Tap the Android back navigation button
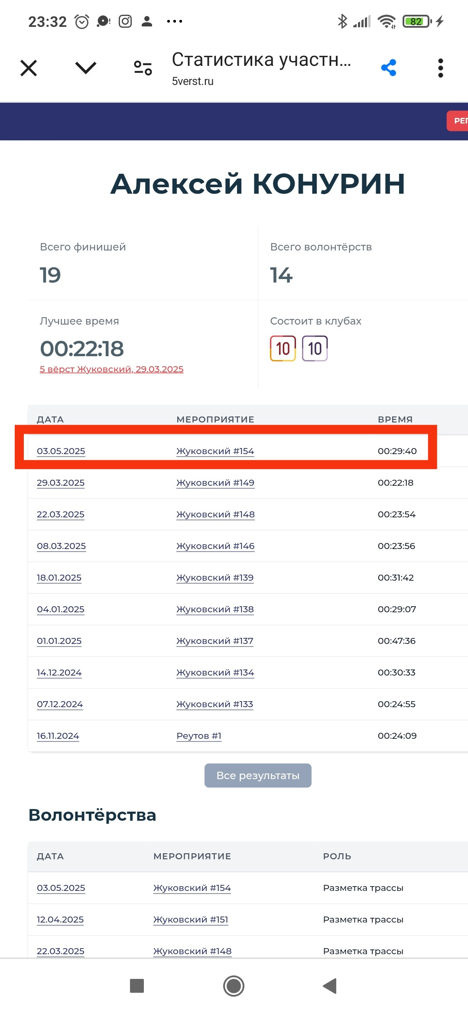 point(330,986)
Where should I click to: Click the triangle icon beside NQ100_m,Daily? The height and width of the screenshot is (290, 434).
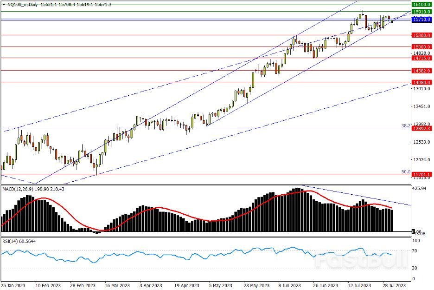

* * *

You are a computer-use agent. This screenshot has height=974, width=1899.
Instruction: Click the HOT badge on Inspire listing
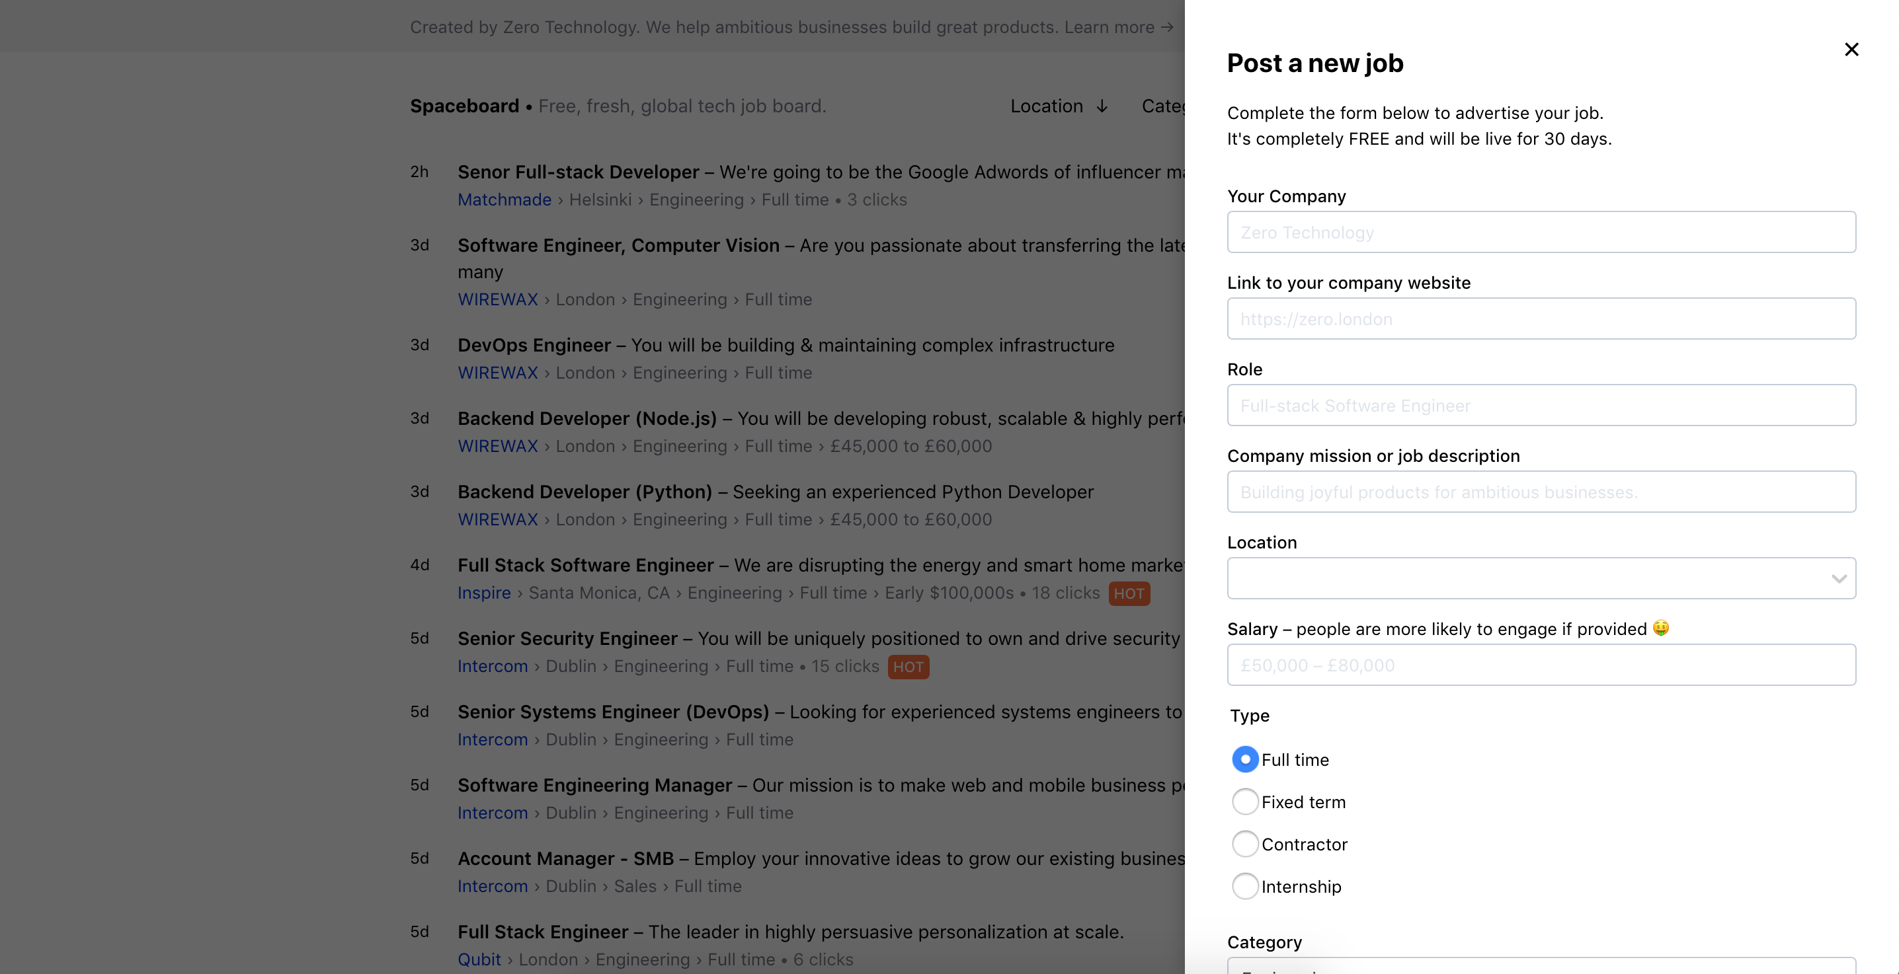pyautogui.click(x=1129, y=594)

Your instructions: In the listing, take everything from the line containing "Tap the Android back navigation button" down to the line containing "Where should I" and write it out again with "triangle" switched to "arrow" and nothing else changed. Leave the pictures out of your answer.

Response to the exercise:
Tap the Android back navigation button
 point(330,986)
Where should I click to: Click the arrow icon beside NQ100_m,Daily? The height and width of the screenshot is (290, 434).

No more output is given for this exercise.